Jak już informowaliśmy, 27 lutego Wojewódzki Sąd Administracyjny w Warszawie stwierdził nieważność zaskarżonej przez wojewodę uchwały Rady Miejskiej w Wołominie z dn. 29 maja 2014 r. – tj. miejscowego planu zagospodarowania przestrzennego dla terenów technicznych we wsi Stare Lipiny. Na czwartkowej Radzie Miejskiej temat ten wywołał spore poruszenie…
Radni deklarowali, że o procedowaniu nad uchwałą ws. wniesienia skargi do NSA na treść wyroku WSA dowiedzieli się w ostatniej chwili przed obradami. Jak mówili, wcześniej też nic nie wiedzieli o terminie samej sprawy sądowej w WSA, na której, jak mówili, zamierzali się pojawić. W odpowiedzi urzędnicy wyjaśniali, że sprawa dotyczy uchwały z poprzedniej kadencji.

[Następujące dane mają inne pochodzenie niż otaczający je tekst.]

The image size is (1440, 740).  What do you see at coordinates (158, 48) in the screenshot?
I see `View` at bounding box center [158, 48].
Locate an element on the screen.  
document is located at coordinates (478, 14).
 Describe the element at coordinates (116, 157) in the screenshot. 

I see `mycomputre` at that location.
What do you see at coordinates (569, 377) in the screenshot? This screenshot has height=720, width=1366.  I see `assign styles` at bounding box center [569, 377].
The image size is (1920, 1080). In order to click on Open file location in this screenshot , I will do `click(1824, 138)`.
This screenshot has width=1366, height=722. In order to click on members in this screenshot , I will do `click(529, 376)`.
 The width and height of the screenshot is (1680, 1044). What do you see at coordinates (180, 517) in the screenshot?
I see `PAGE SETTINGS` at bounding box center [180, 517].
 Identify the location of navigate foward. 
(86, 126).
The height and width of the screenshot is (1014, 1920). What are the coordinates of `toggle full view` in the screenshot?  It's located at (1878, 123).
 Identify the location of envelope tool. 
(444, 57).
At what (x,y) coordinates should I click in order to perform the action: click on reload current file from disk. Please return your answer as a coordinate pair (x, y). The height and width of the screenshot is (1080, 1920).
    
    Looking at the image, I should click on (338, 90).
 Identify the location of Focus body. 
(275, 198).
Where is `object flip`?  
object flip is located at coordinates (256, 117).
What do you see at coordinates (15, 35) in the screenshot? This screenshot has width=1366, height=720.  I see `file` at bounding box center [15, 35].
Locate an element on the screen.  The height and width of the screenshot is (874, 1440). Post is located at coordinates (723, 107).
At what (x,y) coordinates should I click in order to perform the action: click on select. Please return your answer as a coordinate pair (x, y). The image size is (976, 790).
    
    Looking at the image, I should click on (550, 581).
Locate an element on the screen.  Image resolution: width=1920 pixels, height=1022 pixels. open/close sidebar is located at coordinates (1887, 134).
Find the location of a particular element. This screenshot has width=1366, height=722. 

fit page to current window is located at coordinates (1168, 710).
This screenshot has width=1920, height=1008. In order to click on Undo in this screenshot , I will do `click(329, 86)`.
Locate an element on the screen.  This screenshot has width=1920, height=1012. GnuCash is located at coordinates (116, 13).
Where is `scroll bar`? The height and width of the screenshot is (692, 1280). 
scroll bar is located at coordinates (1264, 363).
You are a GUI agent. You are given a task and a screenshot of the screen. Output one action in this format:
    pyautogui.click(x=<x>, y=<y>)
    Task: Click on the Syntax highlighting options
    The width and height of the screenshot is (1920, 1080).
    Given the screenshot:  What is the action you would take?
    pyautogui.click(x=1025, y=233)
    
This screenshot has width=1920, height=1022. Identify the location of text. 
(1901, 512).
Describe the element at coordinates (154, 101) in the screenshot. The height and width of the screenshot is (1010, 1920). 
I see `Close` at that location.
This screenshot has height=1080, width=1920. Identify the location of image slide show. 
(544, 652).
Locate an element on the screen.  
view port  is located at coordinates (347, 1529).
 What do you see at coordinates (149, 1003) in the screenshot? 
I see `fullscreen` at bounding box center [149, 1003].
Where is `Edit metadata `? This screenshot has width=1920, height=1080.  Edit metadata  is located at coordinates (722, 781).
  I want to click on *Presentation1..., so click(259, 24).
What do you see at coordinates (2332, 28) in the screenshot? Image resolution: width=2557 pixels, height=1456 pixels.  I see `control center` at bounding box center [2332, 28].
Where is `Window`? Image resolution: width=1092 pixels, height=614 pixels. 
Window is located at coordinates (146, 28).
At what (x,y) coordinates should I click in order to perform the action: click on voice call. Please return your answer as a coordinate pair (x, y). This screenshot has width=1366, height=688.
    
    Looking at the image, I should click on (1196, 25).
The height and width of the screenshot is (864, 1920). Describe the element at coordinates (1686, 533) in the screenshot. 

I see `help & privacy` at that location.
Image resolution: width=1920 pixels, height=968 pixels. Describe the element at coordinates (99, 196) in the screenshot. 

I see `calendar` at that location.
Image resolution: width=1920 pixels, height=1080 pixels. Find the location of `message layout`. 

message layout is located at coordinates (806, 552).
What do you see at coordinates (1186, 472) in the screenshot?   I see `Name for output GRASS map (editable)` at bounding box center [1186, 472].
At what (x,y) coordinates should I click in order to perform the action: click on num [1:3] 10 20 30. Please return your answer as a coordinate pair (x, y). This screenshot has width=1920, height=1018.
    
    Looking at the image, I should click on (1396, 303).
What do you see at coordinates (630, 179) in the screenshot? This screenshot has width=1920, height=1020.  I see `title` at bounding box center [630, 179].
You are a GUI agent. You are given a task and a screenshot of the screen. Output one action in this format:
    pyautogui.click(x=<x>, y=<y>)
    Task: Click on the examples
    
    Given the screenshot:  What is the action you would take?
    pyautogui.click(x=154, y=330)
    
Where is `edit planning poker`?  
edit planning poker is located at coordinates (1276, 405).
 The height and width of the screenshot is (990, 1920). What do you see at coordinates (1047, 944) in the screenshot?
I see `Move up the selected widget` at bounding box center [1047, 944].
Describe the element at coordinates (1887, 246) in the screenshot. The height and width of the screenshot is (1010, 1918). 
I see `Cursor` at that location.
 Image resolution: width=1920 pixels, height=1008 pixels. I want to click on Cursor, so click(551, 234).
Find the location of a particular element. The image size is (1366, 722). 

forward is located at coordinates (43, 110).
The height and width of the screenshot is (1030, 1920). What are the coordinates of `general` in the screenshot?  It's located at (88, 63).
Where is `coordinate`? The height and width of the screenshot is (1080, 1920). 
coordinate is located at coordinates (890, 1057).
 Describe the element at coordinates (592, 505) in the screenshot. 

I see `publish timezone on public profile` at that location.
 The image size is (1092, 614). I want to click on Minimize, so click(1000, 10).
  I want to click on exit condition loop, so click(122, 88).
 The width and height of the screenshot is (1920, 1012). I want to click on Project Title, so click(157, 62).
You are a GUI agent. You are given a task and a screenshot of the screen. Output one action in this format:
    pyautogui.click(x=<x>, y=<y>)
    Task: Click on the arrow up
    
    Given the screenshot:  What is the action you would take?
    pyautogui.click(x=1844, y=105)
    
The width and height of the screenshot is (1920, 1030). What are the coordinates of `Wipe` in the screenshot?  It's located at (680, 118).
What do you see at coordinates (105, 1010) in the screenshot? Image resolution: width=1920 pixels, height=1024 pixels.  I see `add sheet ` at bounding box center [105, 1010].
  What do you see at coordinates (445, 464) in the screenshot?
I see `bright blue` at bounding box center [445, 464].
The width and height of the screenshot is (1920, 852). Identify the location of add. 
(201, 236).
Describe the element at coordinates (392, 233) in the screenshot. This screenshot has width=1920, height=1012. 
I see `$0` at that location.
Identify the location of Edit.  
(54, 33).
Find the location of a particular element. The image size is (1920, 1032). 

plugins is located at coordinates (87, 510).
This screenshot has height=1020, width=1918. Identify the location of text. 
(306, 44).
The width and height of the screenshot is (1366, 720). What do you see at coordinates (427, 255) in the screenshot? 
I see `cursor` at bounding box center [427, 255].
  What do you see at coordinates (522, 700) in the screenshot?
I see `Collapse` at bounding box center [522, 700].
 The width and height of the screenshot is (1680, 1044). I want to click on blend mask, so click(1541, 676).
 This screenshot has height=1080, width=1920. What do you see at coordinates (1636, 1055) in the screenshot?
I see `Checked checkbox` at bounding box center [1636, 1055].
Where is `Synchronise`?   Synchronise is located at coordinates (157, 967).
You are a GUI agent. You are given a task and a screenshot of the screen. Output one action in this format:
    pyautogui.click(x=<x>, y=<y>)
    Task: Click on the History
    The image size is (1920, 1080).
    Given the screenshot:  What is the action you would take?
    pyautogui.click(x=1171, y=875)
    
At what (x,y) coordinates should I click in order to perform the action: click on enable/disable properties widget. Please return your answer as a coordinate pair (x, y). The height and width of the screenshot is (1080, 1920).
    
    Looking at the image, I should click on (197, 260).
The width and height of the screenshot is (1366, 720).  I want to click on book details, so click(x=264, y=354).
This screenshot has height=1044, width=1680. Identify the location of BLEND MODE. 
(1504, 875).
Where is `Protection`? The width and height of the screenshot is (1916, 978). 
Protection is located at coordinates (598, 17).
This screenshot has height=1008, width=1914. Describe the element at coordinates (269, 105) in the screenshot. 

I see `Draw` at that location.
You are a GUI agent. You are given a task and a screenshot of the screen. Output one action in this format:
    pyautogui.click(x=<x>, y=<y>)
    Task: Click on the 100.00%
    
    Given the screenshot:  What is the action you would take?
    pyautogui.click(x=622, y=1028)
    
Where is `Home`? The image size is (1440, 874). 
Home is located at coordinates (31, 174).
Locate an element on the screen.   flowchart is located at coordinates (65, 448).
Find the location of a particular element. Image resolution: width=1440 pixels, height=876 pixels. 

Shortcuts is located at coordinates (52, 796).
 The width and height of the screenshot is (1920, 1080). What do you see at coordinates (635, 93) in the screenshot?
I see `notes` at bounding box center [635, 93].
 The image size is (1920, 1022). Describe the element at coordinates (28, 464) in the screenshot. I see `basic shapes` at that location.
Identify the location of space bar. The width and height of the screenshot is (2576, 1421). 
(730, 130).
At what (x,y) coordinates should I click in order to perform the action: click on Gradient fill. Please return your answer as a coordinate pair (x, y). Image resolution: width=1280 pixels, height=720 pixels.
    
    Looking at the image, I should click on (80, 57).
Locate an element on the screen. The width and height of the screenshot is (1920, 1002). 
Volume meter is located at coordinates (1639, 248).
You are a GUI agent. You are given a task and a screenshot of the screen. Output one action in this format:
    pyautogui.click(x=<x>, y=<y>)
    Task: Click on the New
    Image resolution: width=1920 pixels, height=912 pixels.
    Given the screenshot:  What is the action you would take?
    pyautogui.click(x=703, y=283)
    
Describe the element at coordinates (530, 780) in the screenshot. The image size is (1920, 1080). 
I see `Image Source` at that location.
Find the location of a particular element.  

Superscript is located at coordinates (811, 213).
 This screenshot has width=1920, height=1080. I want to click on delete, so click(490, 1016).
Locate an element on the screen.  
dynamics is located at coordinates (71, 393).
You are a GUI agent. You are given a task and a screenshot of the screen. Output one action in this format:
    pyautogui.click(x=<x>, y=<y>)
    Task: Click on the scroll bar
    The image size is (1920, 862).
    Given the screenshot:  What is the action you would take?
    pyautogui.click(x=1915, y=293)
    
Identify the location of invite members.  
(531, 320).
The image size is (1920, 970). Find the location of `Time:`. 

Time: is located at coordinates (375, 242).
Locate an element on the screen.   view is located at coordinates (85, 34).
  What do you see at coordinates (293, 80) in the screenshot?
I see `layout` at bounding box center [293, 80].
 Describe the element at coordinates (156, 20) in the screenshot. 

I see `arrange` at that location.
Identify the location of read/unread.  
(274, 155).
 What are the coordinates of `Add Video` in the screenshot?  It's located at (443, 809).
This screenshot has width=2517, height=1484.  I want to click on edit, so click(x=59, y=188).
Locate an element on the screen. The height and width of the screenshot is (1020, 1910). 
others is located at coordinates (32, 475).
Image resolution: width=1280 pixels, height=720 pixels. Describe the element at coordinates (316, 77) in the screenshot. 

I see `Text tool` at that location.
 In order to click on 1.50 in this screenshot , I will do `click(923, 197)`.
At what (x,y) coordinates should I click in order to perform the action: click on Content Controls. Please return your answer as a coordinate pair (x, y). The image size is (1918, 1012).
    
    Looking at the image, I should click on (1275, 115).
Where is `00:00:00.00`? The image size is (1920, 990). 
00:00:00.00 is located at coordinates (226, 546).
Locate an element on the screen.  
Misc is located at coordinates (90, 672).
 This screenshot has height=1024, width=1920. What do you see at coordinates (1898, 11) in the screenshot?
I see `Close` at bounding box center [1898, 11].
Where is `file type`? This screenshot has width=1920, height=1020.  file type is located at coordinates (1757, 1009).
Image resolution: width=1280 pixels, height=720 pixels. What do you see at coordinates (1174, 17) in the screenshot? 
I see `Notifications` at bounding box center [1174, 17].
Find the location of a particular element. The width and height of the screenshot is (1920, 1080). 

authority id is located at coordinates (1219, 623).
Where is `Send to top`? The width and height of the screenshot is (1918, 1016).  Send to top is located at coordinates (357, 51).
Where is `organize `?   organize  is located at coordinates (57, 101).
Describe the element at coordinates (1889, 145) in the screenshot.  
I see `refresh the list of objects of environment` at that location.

Przypomnijmy, ze miejscowy plan dla części terenów w Lipinach Starych (przy wysypisku) wywołał wówczas ogromne oburzenie, zwłaszcza osób związanych ze stowarzyszeniem „Zielony Wołomin” (sprawę relacjonowaliśmy na bieżąco). Według wojewody mpzp, należało uchylić ze względów formalnych. Pojawiły się bowiem różnice pomiędzy wersją przyjętą w maju przez Radę, a tą, opublikowaną w dzienniku urzędowym, co wymagało również skierowania sprawy do prokuratury.
Z kolei prawnik miasta tłumaczył radnym, że sąd uchylił uchwałę wyłącznie ze względu na błędy numeracyjne. Deklarował, że są one wynikiem błędów w czasie przeformatowywania tekstu, w którym porozjeżdżała się numeracja paragrafów. (…)
Więcej na łamach Wieści.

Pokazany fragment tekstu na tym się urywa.